The ceremony took place at Watkinsville Cemetery, where 34 Confederate soldiers are known to be buried. Their names were read aloud and the flags were raised while Taps was played. The 18th Ga. Vol. Infantry Honor Guard posted the colors and also gave a musket salute.

Also recognized was the late Robert N. Hale, Sr., who spent much of his life researching the service of those soldiers who died and ordering and installing headstones to mark their graves throughout Oconee and surrounding counties.  His family was presented with a plaque in Hale's honor and they unveiled the monument.

A solar light will be installed on the flagpole so that it will be visible day and night.

Watkinsville Mayor Charles Ivie announced that contributions made to the ongoing maintenance of the cemetery are now tax deductible.

On Confederate Memorial Day, Thursday, April 26, another ceremony will be held at Oconee Hill Cemetery in Athens at 4 p.m.

Charles Gard'ner April 24, 2012 at 03:01 AM
Is there a group in Oconee Co.also doing research into the lost buriel sites of the many slaves owned by those good Christian soldiers of Oconee Co. who gave their lives in "the War between the States" to preserve a way of life that would make Jesus proud ?
John Weir April 24, 2012 at 03:39 AM
Don't know, Charles. Can you cite the passage in scripture where Jesus condemns the way of life to which you refer? The War Between the States was fought to stop an invader whose intent was to shove a government the people of Georgia did not want with a bayonet. Government is created by people for their common benefit.

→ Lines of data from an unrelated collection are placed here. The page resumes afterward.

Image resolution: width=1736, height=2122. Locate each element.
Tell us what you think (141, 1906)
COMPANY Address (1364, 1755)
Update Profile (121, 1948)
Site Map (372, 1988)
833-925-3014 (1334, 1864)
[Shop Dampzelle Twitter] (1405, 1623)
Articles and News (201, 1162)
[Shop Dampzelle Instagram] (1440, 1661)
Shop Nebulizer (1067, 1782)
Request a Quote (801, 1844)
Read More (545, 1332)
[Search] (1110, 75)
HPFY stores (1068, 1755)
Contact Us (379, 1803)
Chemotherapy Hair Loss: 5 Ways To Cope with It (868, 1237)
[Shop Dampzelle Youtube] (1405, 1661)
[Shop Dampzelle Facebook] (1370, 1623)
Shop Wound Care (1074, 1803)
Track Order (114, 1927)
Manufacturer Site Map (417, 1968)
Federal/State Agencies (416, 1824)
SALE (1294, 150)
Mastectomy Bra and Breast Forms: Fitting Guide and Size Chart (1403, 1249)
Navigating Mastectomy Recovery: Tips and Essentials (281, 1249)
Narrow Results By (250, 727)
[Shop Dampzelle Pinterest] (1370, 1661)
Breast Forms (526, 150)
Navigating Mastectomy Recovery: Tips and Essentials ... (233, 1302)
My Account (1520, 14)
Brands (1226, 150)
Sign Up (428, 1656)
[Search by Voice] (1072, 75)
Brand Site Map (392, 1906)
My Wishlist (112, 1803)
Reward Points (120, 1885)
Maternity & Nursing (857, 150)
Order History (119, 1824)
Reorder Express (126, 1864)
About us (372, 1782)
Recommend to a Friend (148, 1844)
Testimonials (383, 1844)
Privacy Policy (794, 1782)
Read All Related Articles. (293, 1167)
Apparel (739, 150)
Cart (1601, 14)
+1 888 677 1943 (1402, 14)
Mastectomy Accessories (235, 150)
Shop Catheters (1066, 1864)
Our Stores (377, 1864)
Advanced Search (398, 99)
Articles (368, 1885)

When it stops being benefit, people have a right to change or replace it. The good Christian soldiers of Oconee County fought to defend that right. They have no reason to apologize nor feel shame for doing that.
Jsmith April 24, 2012 at 11:18 AM
What a wonderful tribute to these soldiers. Thank you, members of the Cobb Camp!
Charles Gard'ner April 24, 2012 at 01:45 PM
Mr. Weir....Thank you for your comment on my comment. As a native born southerner who was raised overseas and did not return to the south until the mid sixties..during the war of independence which was being waged to give ALL Americans in the south the rights which you so strongly defend, I find the southern attitude of defending our ancestors rights to enslave and sell other human beings back in the 1800's as kind of embarrassing and sad. The South, of which I am part off still seems to have this 'macho' attitude of..."You can't tell us what to do !" ...even if they are standing in a puddle of their own sh*t.
John Weir April 24, 2012 at 07:58 PM
Mr. Gard'ner, I am sorry you feel that way and that you are so misinformed about the Southern cause. The States created the Union to serve them. They entered the Union as equal partners, voluntarily having chosen their government. 80 years later the States of the South found themselves junior partners in the Union - heavily taxed to pay for internal improvements in the manufacturing States and shut out of the territories owned and administered by the Union they were part of. For seven cotton exporting States this was not the Union they joined. Sectionalism had taken over and federal taxation went from generating revenue to pay for government to protecting politically connected industries from foreign competition. The States that exported cotton were faced with the choice of either leaving the Union or totally reorganizing their economies. Since the Union was set up to serve them rather than the other way around, they decided to leave a bad relationship and set up a new government. It isn't machismo. It is a matter of who is the servant and who is the master. Government is the servant. The Federal government, now dominated by a section of the country hostile to international trade, used force to keep the South in the Union so it could be taxed. That is what the war was about.
clark williams May 01, 2012 at 04:52 PM
Charles,why don't you start a group to mark the slave's graves? I personally have been in many slave grave yards that were maintained by SCV camps,local history groups,private family palntations and others. But there is always work to be done.